What to work on:
Answer these from the article on online and live poker:
(a) Which three tools does the article name for use in online play?
(b) What does "balato" mean, according to the article?
(c) What does the article give as the solution to playing championship poker?

Study text:
%%
Online poker – You are being watched

“Just because you’re paranoid, doesn’t mean they’re not watching you.”

Black Friday changed the way a lot of us play poker.

I enjoy and give full credit to online poker: it is an excellent training-ground—the place to learn the game and begin to understand betting patterns and strategies, where you can use tools like PokerEdge, Sharkscope, and Hold’em Manager, not to mention a handy little sheet of paper with hand rankings and percentages you can post next to your monitor.

But from the start of my poker career, I have maintained that the authentic poker player is the live cash game player.

Sit in a live game and all those little crutches and aids that helped you online disappear into thin air. You cannot rush to the bathroom in the middle of a hand, while players think you may be pondering a profound call. You cannot sit with your lucky rubber chicken on top of your head and know that your opponents will never learn that this is your secret weapon.

Playing live games is not simply about detecting your opponent’s body language, such as, weak is strong and strong is weak. It is about remembering this is real-time poker and in the long run, you cannot hide behind a curtain like the great and terrible Wizard of Oz.

This is business, strictly business, and how you present yourself in a live game will have a long-term effect that a quiet, no-internet-chatting, hiding-in-the-background, player cannot escape in a live game. The hoodie, the baseball cap, the sunglasses, and the rubber chicken … sooner or later it all comes out it the wash.

It is critical to remember you are being watched by everyone at the table including the dealer. You are being watched and scoped out by a staff person or a “shoeshiner” who gets a “balato”—Tagalog for good luck or goodwill money given away by a winning gambler—for calling his buddy when a live one (that’s you) arrives to play.

Your ability to control yourself, whether you annoy the table or show you are a solid player, is key—because you are being watched.

How you present your image to your opponents is your concrete, finite and literal personality and presentation. This ain’t no party; this ain’t foolin’ around. This is live poker and you can choose to be civil, well-mannered, well-bred, and make friends, or you can choose to end up on somebody’s poker dog-house profile list.

Losing your cool online is a lot easier with no one in the room to see your instant reaction to a losing hand or a drawing hand that made it on the river. And as long as you do not type your steam in chat, no one knows you’re steaming.

When you play in a live brick-and-mortar casino or home game, there is no private display monitor to spit on or curse at. And though in internet chat you can hurl all the insults and vulgarities you want, attempting this type of rude and obnoxious behaviour will usually get you banned at a casino, or worse, severely injured in the parking lot.

The solution to playing championship poker is studying. Study yourself, study your opponents, understand what makes them and you tick. That is what live game poker is all about; it is what separates the champions from the dilettantes.

Remember that loud-mouth egomaniacs are empty barrels, and empty barrels make the most noise. But even empty barrels can be watching you, so learn who you are, why you are playing poker, and what your long-term poker goal is. Knowing this will radically change your game.
%%
Data for review:
%%
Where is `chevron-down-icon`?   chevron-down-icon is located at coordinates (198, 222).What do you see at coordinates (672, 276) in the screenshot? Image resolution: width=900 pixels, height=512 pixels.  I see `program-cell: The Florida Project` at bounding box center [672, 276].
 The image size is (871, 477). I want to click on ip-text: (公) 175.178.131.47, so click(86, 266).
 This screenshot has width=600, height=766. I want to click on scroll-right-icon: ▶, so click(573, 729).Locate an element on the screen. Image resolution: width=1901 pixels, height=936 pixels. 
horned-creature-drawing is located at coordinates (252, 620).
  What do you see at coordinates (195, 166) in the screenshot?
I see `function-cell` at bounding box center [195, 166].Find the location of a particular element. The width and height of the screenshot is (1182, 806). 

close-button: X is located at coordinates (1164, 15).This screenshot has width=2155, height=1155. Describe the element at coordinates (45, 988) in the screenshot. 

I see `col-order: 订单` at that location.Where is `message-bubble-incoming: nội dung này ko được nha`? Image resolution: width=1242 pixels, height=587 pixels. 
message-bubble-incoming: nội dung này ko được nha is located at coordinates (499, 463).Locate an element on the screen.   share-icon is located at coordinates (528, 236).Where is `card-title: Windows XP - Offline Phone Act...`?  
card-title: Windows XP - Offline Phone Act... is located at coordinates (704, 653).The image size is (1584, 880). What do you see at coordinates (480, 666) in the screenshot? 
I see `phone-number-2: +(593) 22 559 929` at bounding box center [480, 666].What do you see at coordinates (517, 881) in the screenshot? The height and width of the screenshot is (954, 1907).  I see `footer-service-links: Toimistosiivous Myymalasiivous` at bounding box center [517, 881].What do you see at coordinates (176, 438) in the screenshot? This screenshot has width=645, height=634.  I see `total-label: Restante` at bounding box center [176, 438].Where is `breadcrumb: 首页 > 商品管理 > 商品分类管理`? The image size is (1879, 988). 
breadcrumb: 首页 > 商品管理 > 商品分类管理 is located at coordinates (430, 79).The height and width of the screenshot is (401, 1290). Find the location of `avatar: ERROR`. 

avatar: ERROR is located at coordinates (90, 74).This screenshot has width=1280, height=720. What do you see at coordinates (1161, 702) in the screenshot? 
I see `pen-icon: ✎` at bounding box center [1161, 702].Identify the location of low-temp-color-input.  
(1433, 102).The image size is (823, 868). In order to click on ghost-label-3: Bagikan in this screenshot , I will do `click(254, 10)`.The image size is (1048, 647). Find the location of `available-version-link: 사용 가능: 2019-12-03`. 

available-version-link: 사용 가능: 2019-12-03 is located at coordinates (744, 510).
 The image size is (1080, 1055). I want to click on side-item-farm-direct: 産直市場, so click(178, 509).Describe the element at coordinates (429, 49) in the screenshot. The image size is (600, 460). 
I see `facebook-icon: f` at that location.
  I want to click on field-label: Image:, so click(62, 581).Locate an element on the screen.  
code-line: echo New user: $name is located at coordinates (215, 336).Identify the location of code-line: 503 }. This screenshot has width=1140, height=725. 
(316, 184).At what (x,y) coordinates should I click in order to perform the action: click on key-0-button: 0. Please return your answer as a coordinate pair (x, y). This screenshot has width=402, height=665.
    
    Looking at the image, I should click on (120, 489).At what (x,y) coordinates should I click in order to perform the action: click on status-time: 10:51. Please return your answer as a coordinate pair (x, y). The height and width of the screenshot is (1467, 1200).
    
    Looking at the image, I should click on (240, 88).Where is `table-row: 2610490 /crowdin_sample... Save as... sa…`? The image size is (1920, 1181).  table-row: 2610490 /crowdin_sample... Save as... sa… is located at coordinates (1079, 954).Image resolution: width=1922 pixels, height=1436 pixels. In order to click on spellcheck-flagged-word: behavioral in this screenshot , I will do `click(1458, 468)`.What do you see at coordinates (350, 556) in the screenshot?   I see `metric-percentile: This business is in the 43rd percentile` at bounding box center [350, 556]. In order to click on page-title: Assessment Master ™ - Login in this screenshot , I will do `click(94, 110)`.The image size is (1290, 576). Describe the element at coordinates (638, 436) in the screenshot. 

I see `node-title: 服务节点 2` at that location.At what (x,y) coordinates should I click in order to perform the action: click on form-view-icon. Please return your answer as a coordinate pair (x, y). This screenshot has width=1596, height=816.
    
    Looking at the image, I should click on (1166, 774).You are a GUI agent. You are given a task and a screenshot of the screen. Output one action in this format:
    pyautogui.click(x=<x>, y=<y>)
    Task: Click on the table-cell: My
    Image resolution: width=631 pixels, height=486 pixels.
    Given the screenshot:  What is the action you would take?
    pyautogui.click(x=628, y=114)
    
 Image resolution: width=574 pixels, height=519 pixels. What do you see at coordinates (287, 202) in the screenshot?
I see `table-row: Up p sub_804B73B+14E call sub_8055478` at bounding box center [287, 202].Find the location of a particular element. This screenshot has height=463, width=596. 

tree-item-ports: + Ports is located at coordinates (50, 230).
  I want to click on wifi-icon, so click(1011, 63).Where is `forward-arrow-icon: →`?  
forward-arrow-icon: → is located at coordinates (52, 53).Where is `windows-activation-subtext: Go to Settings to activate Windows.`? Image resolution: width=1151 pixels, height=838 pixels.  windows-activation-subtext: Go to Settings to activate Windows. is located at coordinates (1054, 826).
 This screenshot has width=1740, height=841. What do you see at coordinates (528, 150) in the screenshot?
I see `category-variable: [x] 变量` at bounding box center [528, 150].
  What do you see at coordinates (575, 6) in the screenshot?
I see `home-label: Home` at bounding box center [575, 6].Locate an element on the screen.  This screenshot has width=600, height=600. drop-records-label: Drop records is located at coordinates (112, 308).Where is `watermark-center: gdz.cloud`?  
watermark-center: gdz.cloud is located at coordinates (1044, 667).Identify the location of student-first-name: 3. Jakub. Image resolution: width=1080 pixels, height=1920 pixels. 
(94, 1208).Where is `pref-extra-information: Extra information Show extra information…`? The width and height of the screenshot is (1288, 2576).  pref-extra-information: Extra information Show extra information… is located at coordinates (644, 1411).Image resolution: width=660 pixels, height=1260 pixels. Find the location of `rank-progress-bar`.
%%
Answer section:
(a) PokerEdge, Sharkscope, and Hold'em Manager.
(b) It is Tagalog for good luck or goodwill money given away by a winning gambler.
(c) Studying.